### PROMPT 1
According to the book review, what one-line advice does Beckwith give on packaging?
### PROMPT 2
Take the book review further, starting right after its final sentence.

──────── PASSAGE TO READ ────────

On branding, particularly on corporate names, listen to this: “Look for a name that people can see, smell, taste, feel or hear – or better yet, all four. Be a Red Pepper.”
He gives this conclusion after ringing rebuke to people who use pompous, kilometric, polysyllabic names – which, he says, are forgettable. His spiel on Apple as a corporate name is instructive to people enamored with high sounding names.
On packaging, especially for great firms who have succeeded in being unexciting and colorless, he dishes this advice: “Look as great as you are.” This is a concluding one-liner after only three pages of anecdotes about oranges sprayed with chemicals to look better and golf courses maintained by a million-dollar pool of horticulturists to keep them perpetually green.
The author is a believer in a beauty like poet John Keats – he who wrote this classic line: “A thing of beauty is a joy forever.” However, this 21st century writer says it differently: “Beauty has muscle. It seizes us; we cannot get away.”
Finally, on relationships, he advises companies to make the customer feel important. This is nothing new, except that Beckwith says it better and with an astonishing insight that gives a new dimension to a firm’s customer-driven philosophy.
Listen: “We feel most in the din. As the world grows bigger every day, our desire to feel important grows into a need.” And then he gives this refreshing conclusion: “Create an oasis.” That should ignite your imagination to explore ways to make you firm a refreshing corporate station. Sounds like Coke, or Pepsi – but, see, the author is talking about the service industry.
The “four keys” actually comprise the core of the book. But, the author has intended to give “warm up” exercises to the readers with three main preceding sections: “Research and Its Limits,” “Fallacies of marketing,” and “What is Satisfaction?”

──────── COLLECTED DATA ────────

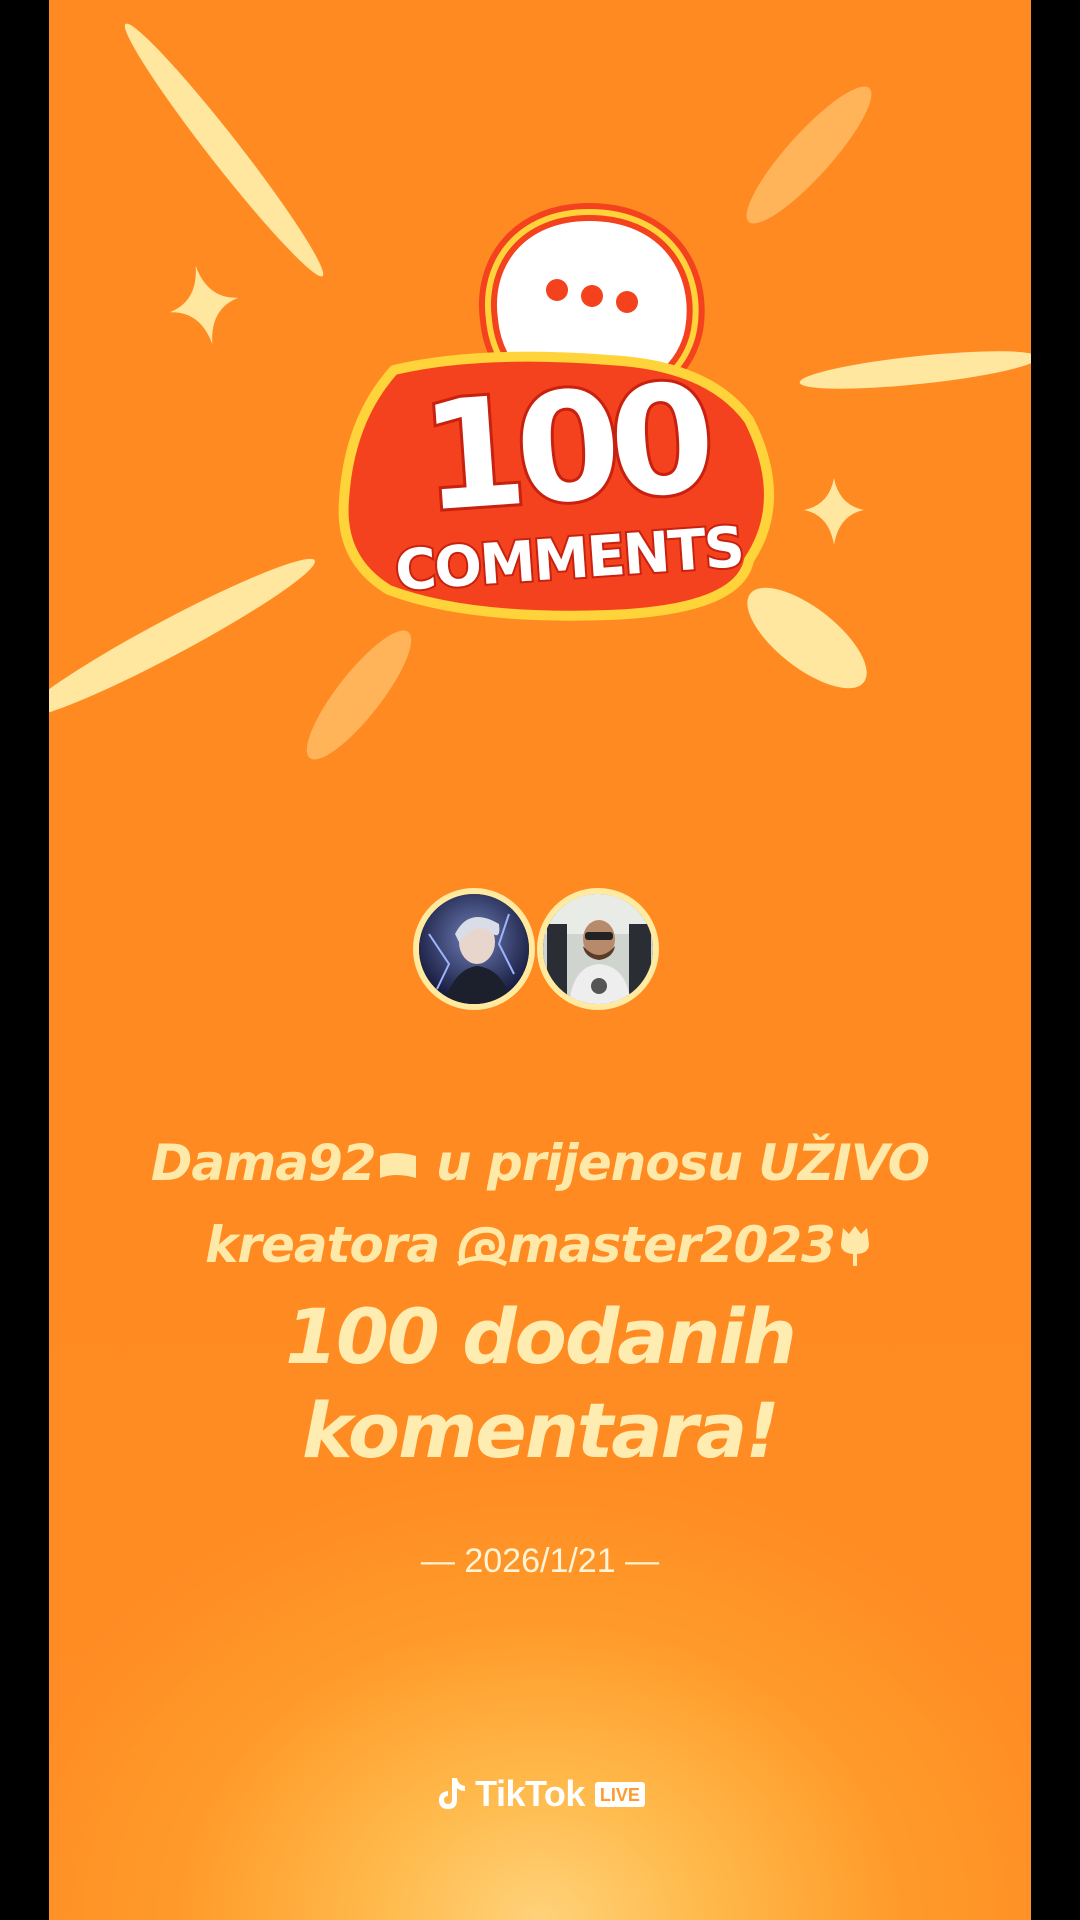  What do you see at coordinates (541, 1430) in the screenshot?
I see `milestone-line-2: komentara!` at bounding box center [541, 1430].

────────

### EXERCISE RESULT 1
"Look as great as you are."

### EXERCISE RESULT 2
By design of by accident, the author succeeds in getting one heated up in a running agreement or argument. When he dares say, “research supports mediocre ideas and kills great ones,” we could hear ourselves fiercely disagreeing. Bu then, when he counsels, “stop measuring client satisfaction and start increasing it,” we find ourselves nodding vigorously.
This book is not your ordinary management or marketing nook. It is not even written in the mold of Peter Drucker (of many books), Philip Kotler (marketing guru), and Theodore Levitt (renowned for they theory on “marketing myopia”).
It is an easy read, because it males you feel the author is speaking in a lively seminar, spicing up his ideas with anecdotes, wit, humor and surprises. That is his intention. Let’s hear him:
“The wise marketer looks for buffets filled with food for thought: the isolated events, curious behaviors, odd trends, and tiny bits of data, all of whose relevance is unclear. The marketer who can assemble a shrewd blend of this information can create a power salad: an idea, strategy, or tactic that changes the business.”
In this book, the author offers a “power salad” – with a justifiable assurance that it will lead us to a refreshing oasis of new strategies if not a brand new business frontier.